Your answer must be an exact transcription of every record below, with the pictures omitted.

*** Opening of Source data ***

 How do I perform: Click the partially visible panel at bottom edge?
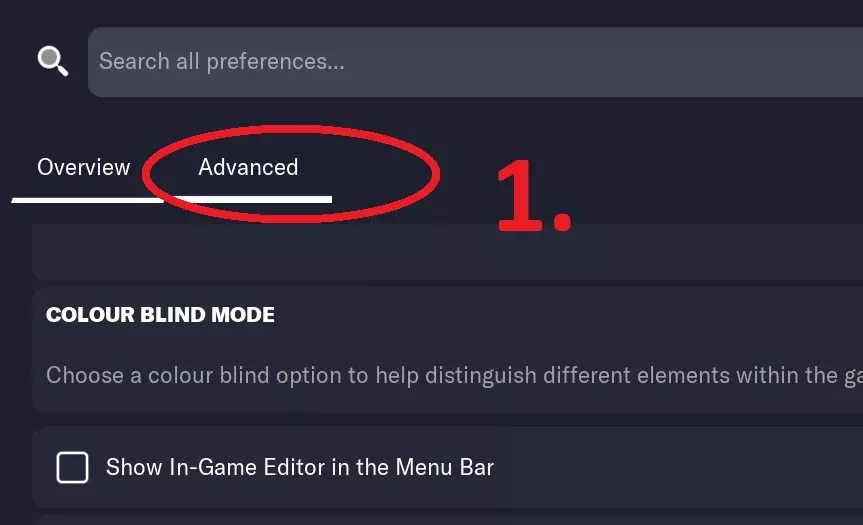(x=447, y=519)
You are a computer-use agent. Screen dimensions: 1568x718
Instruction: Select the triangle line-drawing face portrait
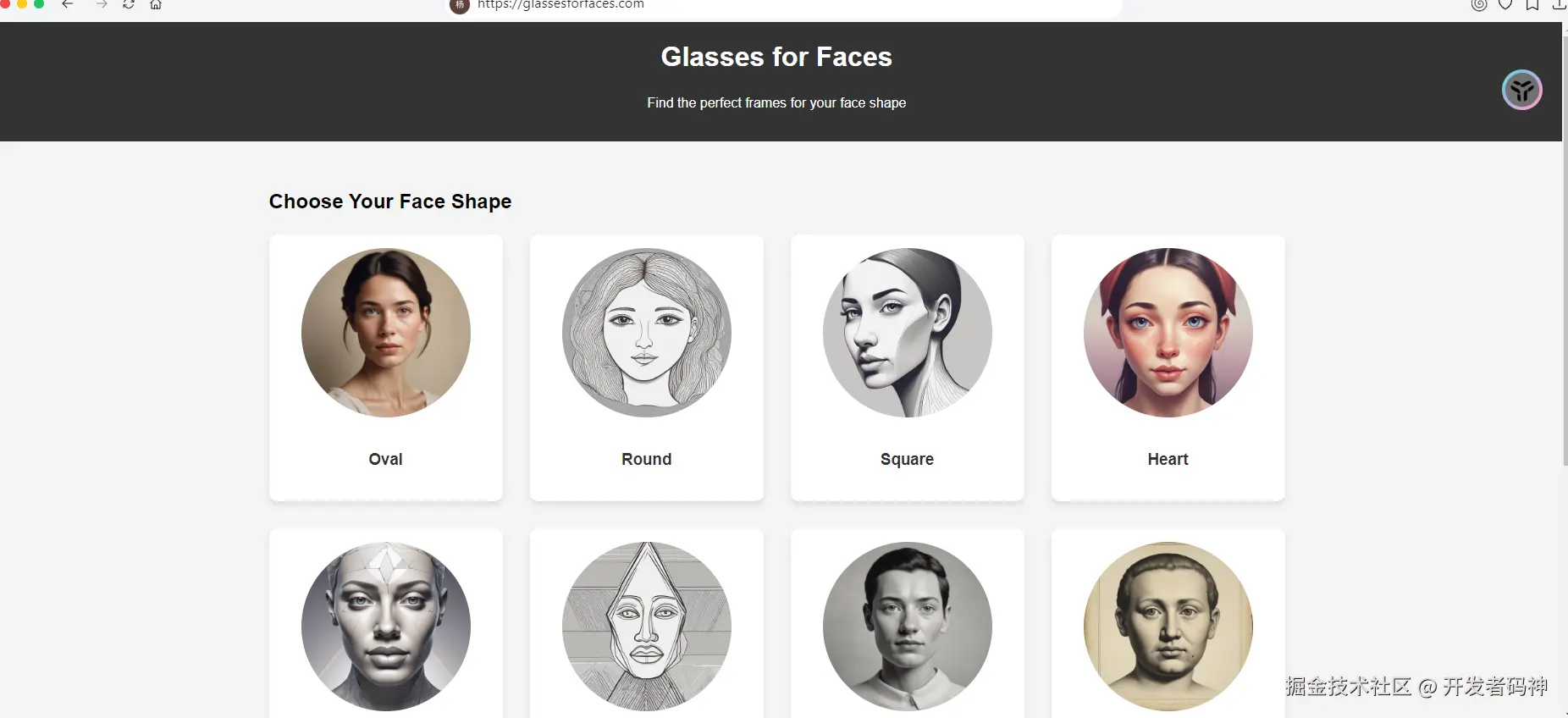point(647,627)
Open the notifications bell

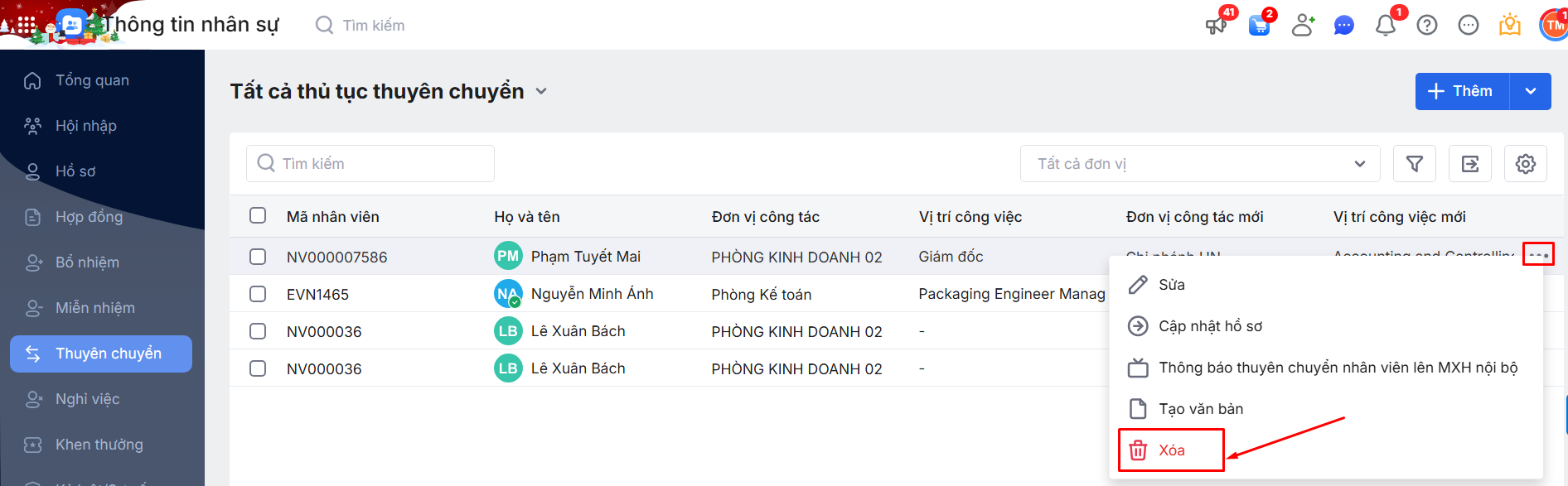[x=1386, y=26]
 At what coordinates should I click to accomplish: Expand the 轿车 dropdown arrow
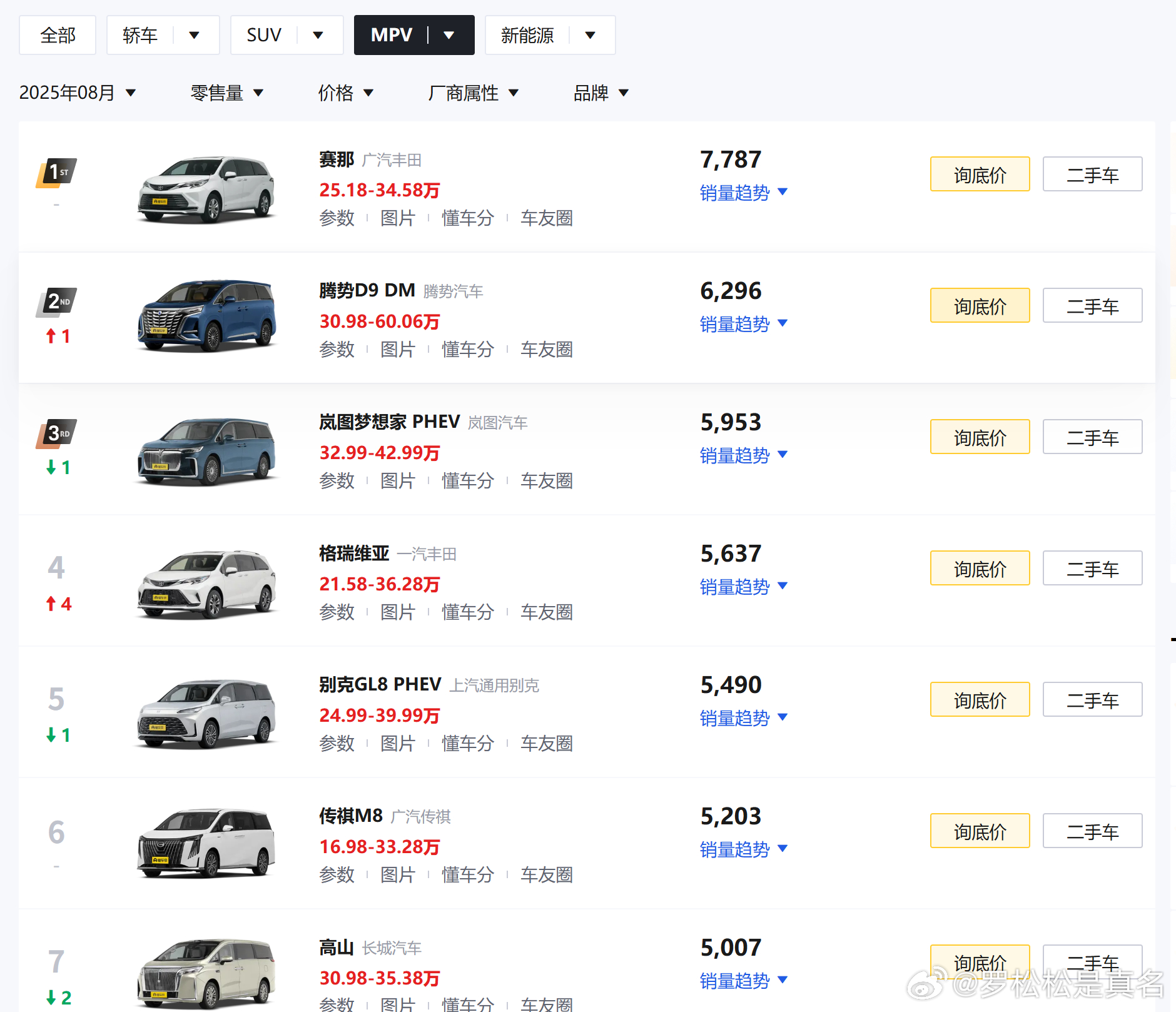pyautogui.click(x=194, y=35)
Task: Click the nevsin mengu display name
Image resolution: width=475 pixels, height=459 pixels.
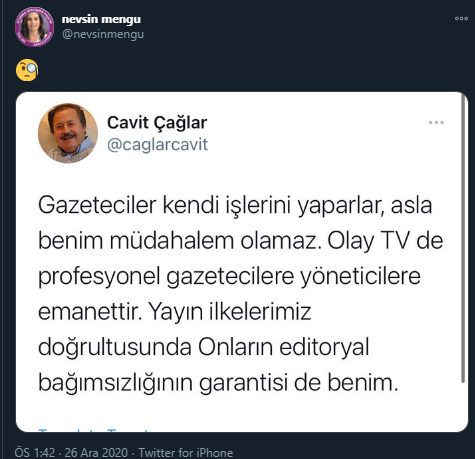Action: tap(101, 19)
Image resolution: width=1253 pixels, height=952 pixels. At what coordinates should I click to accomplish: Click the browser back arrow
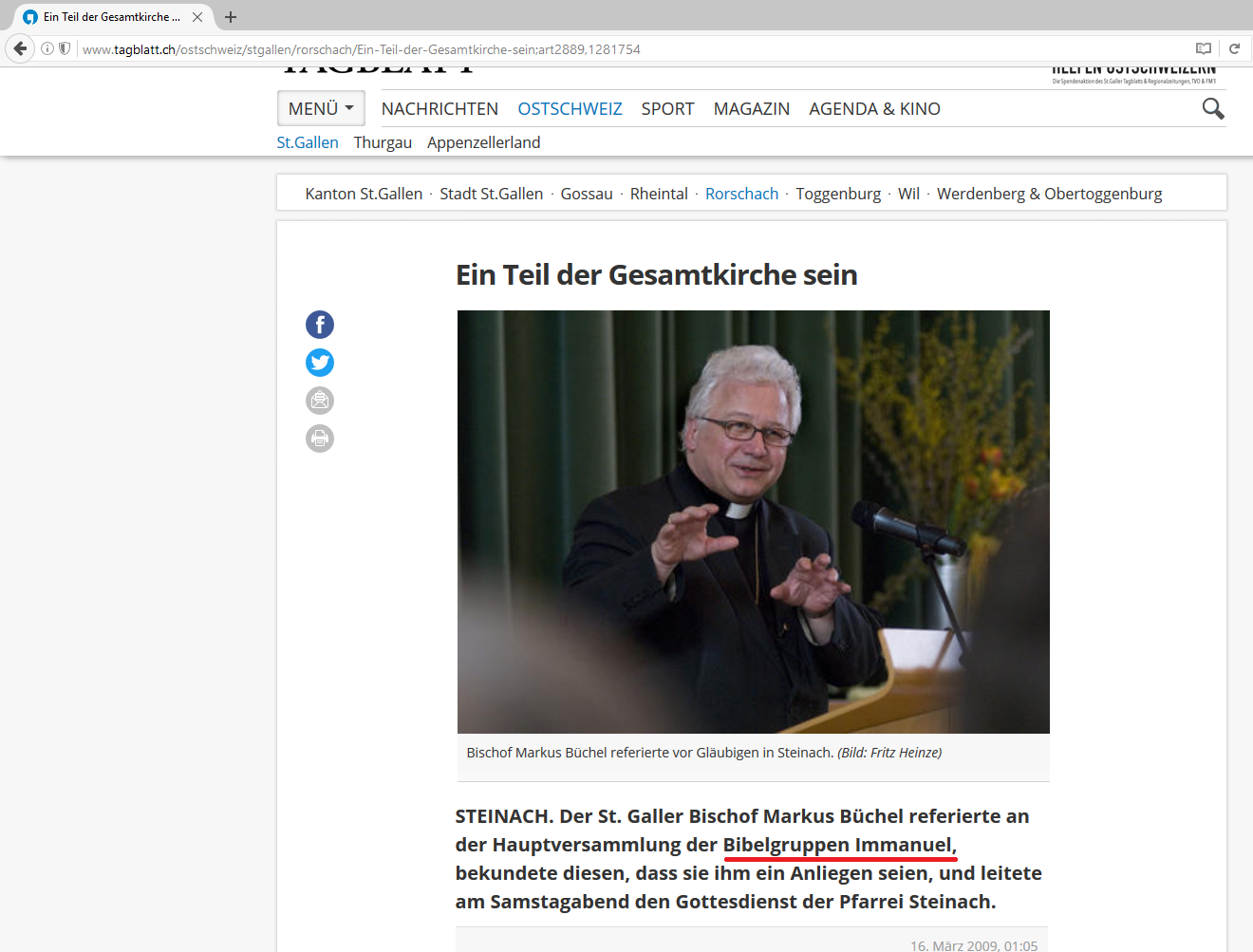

*** Close of Source data ***

Task response:
 How do I perform: Click the partially visible panel at bottom edge?
(x=447, y=519)
You are a computer-use agent. Screen dimensions: 1568x718
Instruction: Select the triangle line-drawing face portrait
point(647,627)
Open the notifications bell

[x=1386, y=26]
 At what coordinates should I click to accomplish: Expand the 轿车 dropdown arrow
pyautogui.click(x=194, y=35)
Task: Click the nevsin mengu display name
Image resolution: width=475 pixels, height=459 pixels.
Action: tap(101, 19)
Image resolution: width=1253 pixels, height=952 pixels. At what coordinates should I click to accomplish: Click the browser back arrow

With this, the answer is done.